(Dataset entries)
-*-
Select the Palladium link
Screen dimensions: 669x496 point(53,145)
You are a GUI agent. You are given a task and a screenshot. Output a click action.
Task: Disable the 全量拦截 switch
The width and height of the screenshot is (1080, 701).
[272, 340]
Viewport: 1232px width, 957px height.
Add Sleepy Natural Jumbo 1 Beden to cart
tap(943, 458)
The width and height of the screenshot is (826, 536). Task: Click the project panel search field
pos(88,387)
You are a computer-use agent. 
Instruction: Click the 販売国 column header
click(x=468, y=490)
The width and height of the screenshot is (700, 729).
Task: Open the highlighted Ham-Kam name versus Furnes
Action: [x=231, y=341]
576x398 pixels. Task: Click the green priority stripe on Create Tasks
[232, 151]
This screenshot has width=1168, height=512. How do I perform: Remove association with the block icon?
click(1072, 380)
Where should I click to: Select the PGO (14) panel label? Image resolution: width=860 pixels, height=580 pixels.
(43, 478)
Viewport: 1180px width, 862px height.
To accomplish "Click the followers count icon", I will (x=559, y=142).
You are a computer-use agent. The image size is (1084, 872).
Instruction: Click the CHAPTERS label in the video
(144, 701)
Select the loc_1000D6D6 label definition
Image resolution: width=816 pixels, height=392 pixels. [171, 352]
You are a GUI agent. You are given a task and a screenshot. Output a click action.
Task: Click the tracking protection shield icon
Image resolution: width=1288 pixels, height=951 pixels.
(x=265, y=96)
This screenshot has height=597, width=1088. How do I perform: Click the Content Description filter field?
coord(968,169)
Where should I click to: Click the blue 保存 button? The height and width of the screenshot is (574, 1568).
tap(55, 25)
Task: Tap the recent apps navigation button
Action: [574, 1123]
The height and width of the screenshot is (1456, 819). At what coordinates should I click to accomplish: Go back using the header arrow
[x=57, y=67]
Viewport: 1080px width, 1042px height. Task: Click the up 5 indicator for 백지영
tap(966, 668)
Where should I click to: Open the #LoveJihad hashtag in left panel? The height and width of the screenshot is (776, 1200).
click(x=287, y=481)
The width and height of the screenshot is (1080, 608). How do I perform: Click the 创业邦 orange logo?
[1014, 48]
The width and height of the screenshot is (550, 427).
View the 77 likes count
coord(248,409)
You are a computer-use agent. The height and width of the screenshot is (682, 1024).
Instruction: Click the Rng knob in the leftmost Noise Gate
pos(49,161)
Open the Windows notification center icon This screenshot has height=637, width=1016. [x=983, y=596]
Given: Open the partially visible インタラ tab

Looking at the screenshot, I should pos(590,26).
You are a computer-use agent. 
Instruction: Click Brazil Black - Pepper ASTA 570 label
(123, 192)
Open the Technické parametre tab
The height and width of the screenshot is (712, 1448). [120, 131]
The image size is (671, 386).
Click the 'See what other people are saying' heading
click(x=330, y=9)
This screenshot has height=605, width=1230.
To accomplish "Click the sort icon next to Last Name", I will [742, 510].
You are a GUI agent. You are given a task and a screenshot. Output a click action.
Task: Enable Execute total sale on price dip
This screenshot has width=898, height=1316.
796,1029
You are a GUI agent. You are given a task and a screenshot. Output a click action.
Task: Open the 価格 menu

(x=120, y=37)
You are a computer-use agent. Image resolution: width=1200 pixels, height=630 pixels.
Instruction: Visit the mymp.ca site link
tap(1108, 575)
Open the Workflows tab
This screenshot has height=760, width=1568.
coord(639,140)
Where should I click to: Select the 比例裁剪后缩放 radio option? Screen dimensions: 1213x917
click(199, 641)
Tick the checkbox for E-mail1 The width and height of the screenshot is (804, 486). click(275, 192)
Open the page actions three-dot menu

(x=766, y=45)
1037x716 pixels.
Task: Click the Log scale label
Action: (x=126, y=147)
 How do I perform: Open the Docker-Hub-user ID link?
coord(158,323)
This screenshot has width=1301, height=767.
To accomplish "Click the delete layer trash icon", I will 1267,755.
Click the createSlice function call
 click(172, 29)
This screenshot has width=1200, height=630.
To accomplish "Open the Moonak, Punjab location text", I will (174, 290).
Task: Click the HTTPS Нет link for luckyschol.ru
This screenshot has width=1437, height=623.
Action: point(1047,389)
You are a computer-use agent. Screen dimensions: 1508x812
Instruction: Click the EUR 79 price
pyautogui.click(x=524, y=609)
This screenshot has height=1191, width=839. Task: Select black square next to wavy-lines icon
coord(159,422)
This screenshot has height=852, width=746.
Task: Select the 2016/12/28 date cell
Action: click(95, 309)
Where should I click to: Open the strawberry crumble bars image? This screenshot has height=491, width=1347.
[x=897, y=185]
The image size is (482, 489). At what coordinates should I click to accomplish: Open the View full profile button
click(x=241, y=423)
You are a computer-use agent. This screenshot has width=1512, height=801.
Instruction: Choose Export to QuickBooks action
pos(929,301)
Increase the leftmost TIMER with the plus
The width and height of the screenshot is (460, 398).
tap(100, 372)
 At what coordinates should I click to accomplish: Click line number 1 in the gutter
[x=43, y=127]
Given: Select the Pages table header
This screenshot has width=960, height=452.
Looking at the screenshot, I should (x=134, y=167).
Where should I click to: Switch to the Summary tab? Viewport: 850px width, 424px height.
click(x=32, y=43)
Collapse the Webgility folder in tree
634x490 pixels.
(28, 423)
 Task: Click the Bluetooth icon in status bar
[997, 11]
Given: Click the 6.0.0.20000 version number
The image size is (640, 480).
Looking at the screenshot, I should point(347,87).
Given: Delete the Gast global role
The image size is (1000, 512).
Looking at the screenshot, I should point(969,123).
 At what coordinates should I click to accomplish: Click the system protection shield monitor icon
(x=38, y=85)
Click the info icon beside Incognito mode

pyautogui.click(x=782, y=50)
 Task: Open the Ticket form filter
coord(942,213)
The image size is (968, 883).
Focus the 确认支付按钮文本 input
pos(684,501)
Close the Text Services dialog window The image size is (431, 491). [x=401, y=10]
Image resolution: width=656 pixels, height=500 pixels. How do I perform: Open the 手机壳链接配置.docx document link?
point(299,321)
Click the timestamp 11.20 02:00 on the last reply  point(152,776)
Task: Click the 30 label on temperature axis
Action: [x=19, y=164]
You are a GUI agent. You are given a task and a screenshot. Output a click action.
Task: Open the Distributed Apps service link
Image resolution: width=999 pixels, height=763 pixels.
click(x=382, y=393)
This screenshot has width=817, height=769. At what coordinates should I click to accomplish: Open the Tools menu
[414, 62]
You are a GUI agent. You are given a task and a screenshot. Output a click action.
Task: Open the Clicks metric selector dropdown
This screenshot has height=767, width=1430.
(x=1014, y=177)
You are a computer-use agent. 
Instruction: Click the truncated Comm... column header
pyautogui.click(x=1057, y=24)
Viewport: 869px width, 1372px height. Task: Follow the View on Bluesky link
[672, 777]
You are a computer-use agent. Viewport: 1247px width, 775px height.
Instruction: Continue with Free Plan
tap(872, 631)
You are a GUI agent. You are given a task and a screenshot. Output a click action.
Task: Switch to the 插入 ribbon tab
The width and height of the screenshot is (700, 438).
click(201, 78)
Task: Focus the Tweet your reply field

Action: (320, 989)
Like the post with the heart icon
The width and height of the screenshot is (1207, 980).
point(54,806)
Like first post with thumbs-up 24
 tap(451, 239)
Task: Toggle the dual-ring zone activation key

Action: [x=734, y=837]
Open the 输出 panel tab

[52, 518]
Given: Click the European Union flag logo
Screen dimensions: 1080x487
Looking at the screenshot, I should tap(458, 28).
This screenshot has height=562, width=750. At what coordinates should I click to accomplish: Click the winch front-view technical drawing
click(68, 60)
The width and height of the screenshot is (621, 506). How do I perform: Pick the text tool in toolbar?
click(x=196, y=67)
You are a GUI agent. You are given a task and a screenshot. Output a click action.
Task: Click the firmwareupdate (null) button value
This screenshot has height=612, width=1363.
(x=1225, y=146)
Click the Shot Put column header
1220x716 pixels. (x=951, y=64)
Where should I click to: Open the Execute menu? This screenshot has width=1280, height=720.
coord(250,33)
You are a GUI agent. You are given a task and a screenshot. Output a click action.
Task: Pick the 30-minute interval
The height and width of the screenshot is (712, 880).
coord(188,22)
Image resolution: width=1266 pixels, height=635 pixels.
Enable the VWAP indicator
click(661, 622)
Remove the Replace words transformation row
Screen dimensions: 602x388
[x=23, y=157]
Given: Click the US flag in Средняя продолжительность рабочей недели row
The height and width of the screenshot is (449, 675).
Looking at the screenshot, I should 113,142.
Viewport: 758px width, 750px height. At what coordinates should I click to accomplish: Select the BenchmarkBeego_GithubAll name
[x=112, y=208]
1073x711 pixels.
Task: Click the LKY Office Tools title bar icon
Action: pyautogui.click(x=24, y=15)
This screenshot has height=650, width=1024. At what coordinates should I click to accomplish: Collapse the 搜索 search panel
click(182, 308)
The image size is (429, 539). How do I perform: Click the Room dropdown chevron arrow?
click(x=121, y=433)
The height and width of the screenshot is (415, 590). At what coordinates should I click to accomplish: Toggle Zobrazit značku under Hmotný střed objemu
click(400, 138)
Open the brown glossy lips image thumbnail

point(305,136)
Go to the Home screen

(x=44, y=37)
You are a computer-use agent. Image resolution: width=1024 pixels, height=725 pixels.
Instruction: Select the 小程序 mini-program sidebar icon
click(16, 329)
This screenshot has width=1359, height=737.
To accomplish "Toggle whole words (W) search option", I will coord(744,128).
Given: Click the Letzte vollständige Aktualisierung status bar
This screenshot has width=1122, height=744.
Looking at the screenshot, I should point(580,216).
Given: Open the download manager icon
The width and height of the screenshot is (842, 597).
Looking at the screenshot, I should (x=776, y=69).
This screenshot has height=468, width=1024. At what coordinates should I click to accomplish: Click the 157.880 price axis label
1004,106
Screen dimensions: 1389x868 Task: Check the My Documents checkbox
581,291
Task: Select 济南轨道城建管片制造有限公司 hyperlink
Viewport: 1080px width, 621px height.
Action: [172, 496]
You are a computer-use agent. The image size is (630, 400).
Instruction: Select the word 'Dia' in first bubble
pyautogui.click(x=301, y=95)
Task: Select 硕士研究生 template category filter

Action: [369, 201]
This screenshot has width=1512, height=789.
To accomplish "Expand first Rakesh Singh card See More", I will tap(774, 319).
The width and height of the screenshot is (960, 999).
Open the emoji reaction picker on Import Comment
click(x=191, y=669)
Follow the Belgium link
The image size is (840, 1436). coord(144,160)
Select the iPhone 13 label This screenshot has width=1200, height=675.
-*-
• **Exercise goal**
Set down each line exactly as it appears, starting at the top of the data and ending at the line containing "Viewport: 1180px width, 862px height.", and include no other lines.

• **Answer section**
Select the Palladium link
Screen dimensions: 669x496 point(53,145)
You are a GUI agent. You are given a task and a screenshot. Output a click action.
Task: Disable the 全量拦截 switch
The width and height of the screenshot is (1080, 701).
[272, 340]
Viewport: 1232px width, 957px height.
Add Sleepy Natural Jumbo 1 Beden to cart
tap(943, 458)
The width and height of the screenshot is (826, 536). Task: Click the project panel search field
pos(88,387)
You are a computer-use agent. 
Instruction: Click the 販売国 column header
click(x=468, y=490)
The width and height of the screenshot is (700, 729).
Task: Open the highlighted Ham-Kam name versus Furnes
Action: [x=231, y=341]
576x398 pixels. Task: Click the green priority stripe on Create Tasks
[232, 151]
This screenshot has width=1168, height=512. How do I perform: Remove association with the block icon?
click(1072, 380)
Where should I click to: Select the PGO (14) panel label? Image resolution: width=860 pixels, height=580 pixels.
(43, 478)
Viewport: 1180px width, 862px height.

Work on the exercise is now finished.